Yellow Pages: Ballast for my big blue bin
I walked out my door yesterday and found two Yellow Pages behemoths on my doorstep. Thankfully, someone came and stole one while I wasn’t looking. Perhaps one of my neighbours actually makes use of the Yellow Pages. I sure don’t. Who, in this day and age, makes their fingers do the walking through pounds of inky newsprint when you can find everything you need while afloat in the cloudlike ether of the Internet? I promptly put the Pages where it belongs—but not before discovering some truly stupid information inside, plus one very curious omission, which I’ll tell you about after the jump.
Before tossing it into the recycling bin, I flipped though to see if this thing might be of any use at all. There was a guide for visitors to Toronto. Perhaps they ought to plunk the Yellow Pages outside the door of every hotel room in the city. There were shopping mall maps, not particularly useful at home, and not particularly portable as I walk the length of Yorkdale. There were some useful emergency phone numbers and whatnot, stuff the city ought to include on the back page of its recycling calendar. The most fun I had was looking at the colour-coded seating charts for local theatres and stadiums—including the Air Canada Centre, the Hershey Centre in Mississauga, BMO Field, Massey Hall, the works.
Yet one venue was absent, the one stadium that hosts the only affordable regular attraction in town: the Rogers Centre, home of the Blue Jays.

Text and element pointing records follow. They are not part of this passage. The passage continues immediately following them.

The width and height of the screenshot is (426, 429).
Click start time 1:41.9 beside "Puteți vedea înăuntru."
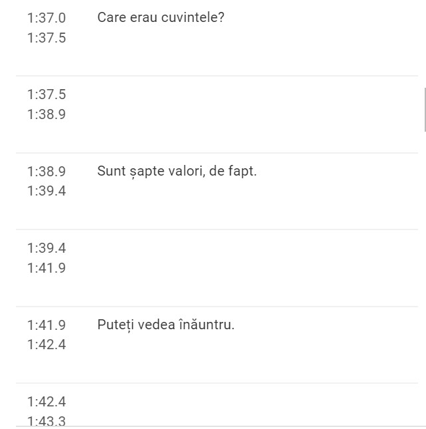(x=47, y=325)
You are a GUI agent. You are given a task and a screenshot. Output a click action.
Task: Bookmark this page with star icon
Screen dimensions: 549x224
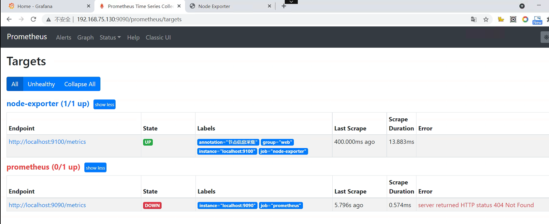(486, 20)
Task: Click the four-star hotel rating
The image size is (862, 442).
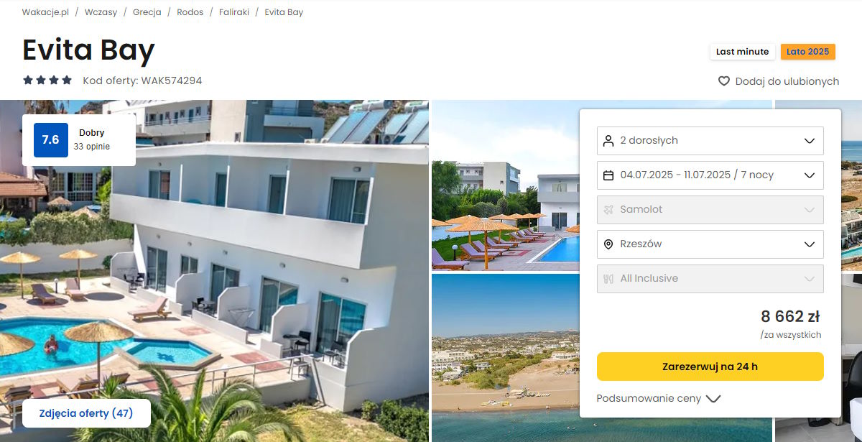Action: click(x=47, y=80)
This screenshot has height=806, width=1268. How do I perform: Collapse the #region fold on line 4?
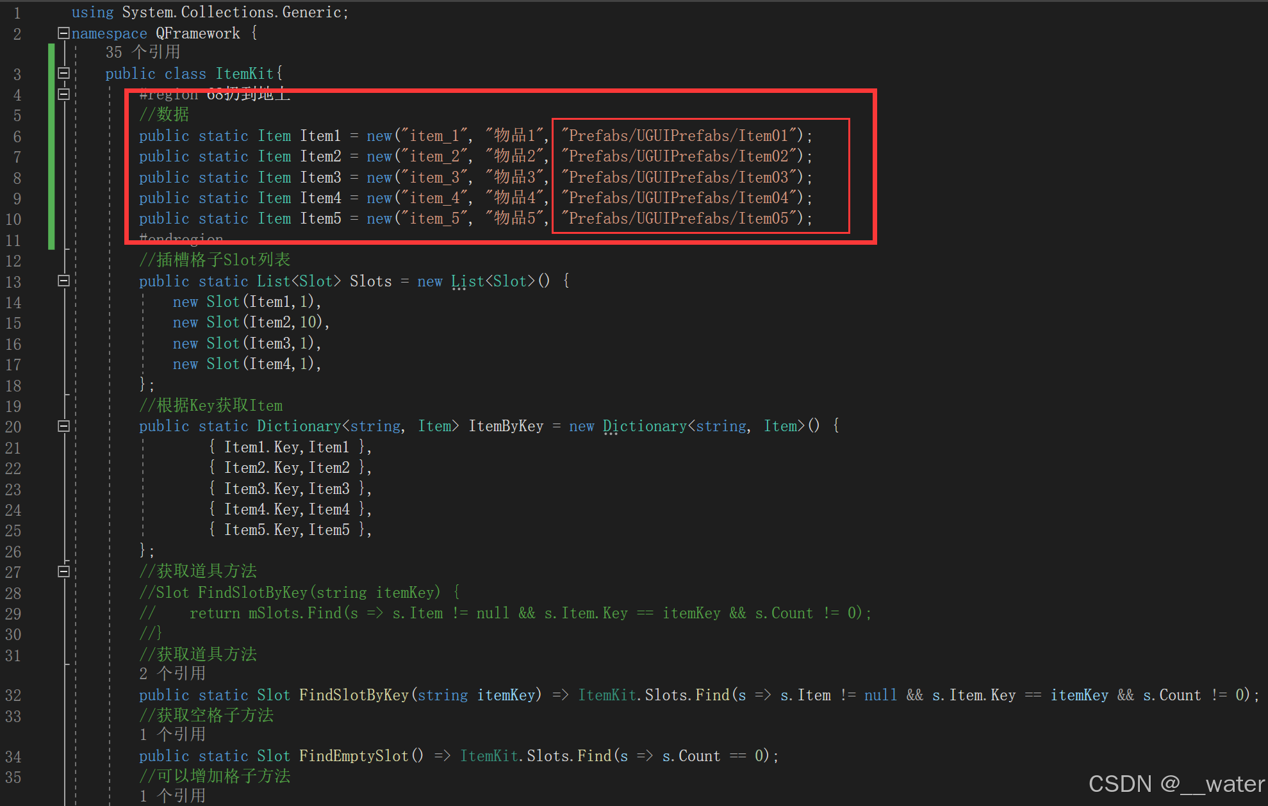(x=63, y=94)
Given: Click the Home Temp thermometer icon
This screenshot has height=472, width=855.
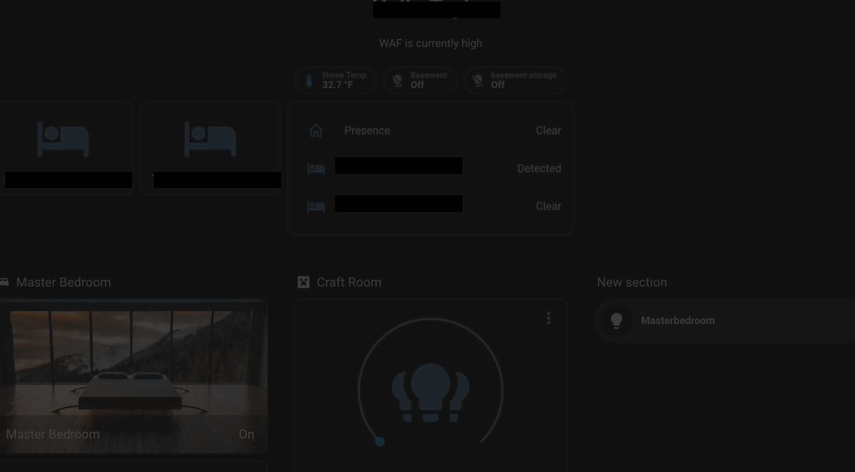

I don’t know why, but could it be out of petty rivalry? Rogers, after all, is Bell Canada’s main competitor, and the Bell logo is there on the bottom left-hand corner of the Yellow Pages cover, just above the words “Fully Recyclable.” Okey-dokey, then: off she goes into the black-hole bin.
this is a personal peeve of mine. I think Yellowpages should put a sticky on people’s mailboxes saying “we’ll be back tomorrow – if this is still here, we’ll deliver you a phone book”
The Province should force Yellow Pages to contribute to the Stewardship fund, although they might ask with some merit why Toronto Life and other publications don’t face similar charges.
Full disclosure, I’m the Webmaster for Yellow Pages Group. The print directory is still relevant for approximately 70% of Canadians that use it every month. The omission of the Rogers Centre info was an oversight that is being promptly corrected for future publications. Yellow Pages Group has been contributing to Ontario recycling for more than a decade and currently funds directory recycling through Stewardship Ontario.